Die dritte Gruppe hatte indes eine ganz andere Zielgruppe. „Team Orga“ entwickelte eine Organisationswand, die aus Gurt- und Gummibändern von Hand gewebt wurde. Ob privat oder als Gewerbe, die Anwendungsfelder sind unterschiedlich. „Unsere Testfirma war begeistert“, fasst es Tugce Sarikaya zusammen. Sie befestigte die Organisationswand im Transporter und brachte darin Werkzeug unter.
Alle drei Gruppen hatten gemein, dass sie sich eine potenzielle Zielgruppe für ihre Produkte überlegt hatten. Das sei in der Regel einer der ersten Schritte, bevor es überhaupt an die Produktentwicklung geht, erklärte Franz Bez, Leiter der Entwicklungsabteilung bei Carl Stahl. Anhand einer Zielgruppe lassen sich die Märkte bestimmen und damit natürlich auch der potenzielle Erfolg solcher Produkte. Das jedoch war nicht die Aufgabe dieses Industrieprojekts, sondern obliegt nun dem Unternehmen Carl Stahl, wie Marijana Tarcal, Business Development Managerin, erklärt. „Unsere Aufgabe ist es jetzt zudem, Materialkosten und Zielpreise festzustellen.“
Werden die Produkte bald angeboten?
Franz Bez ergänzte: „Sie hatten wirklich sensationelle Ideen. Ich bin überrascht, was man aus unseren Produkten alles machen kann.“ Er hofft nun, dass der ein oder andere seine Ideen noch weiter vorantreiben möchte, „vielleicht in Form einer Bachelorarbeit“, und bedankte sich im Namen des Unternehmens für das gelungene Projekt.

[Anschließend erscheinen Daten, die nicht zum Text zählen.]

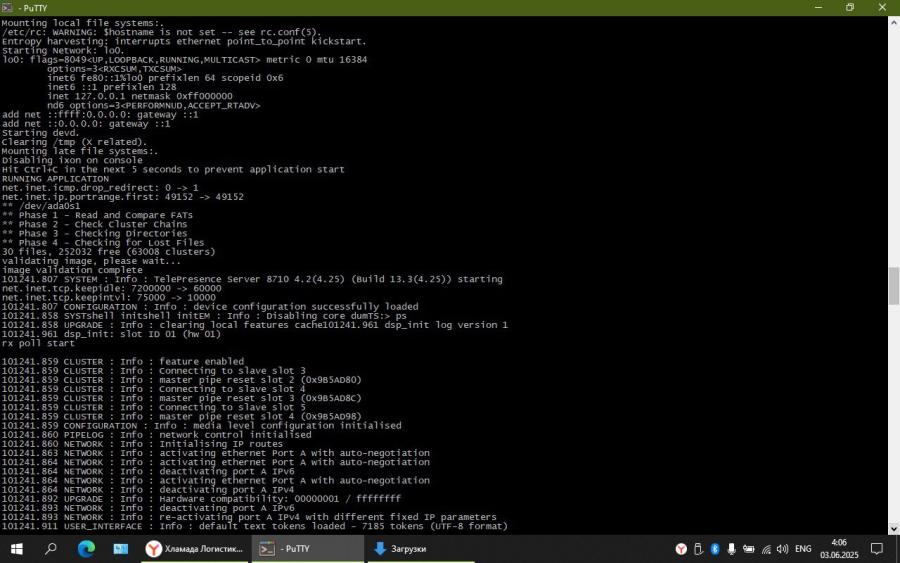This screenshot has height=563, width=900.
Task: Click the volume speaker icon
Action: [783, 549]
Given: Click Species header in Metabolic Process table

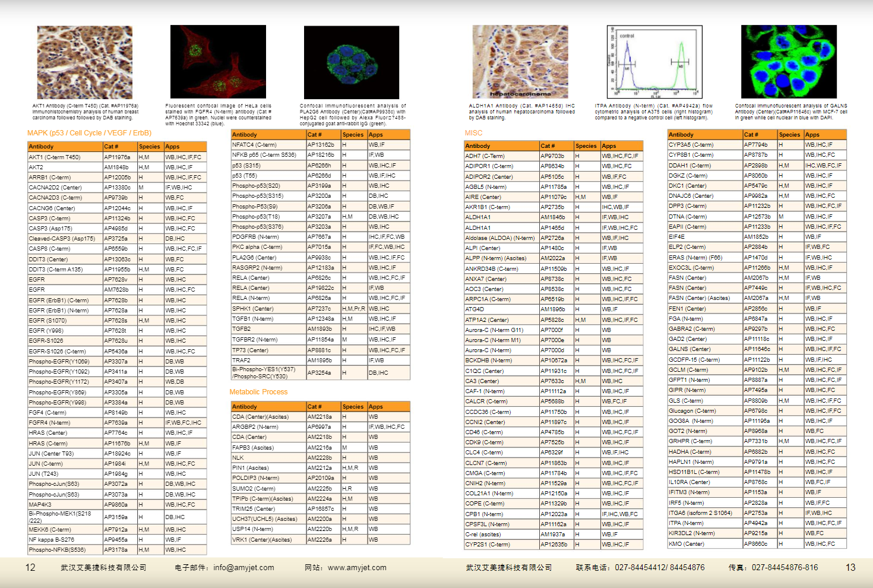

Info 15 Wochen hatten die Studentinnen und Studenten Zeit, das Industrieprojekt fertigzustellen. Sie führten zu Beginn des Semesters zunächst eine Marktrecherche durch und sammelten erste Ideen. Anschließend teilten sie sich in drei Gruppen auf und trieben ihre Ansätze voran. Es wurden Prototypen erstellt, Ideen wieder verworfen und neue entwickelt, bis schließlich die finalen Prototypen präsentiert werden konnten. Betreut wurde das Projekt von Professor Manuela Bräuning.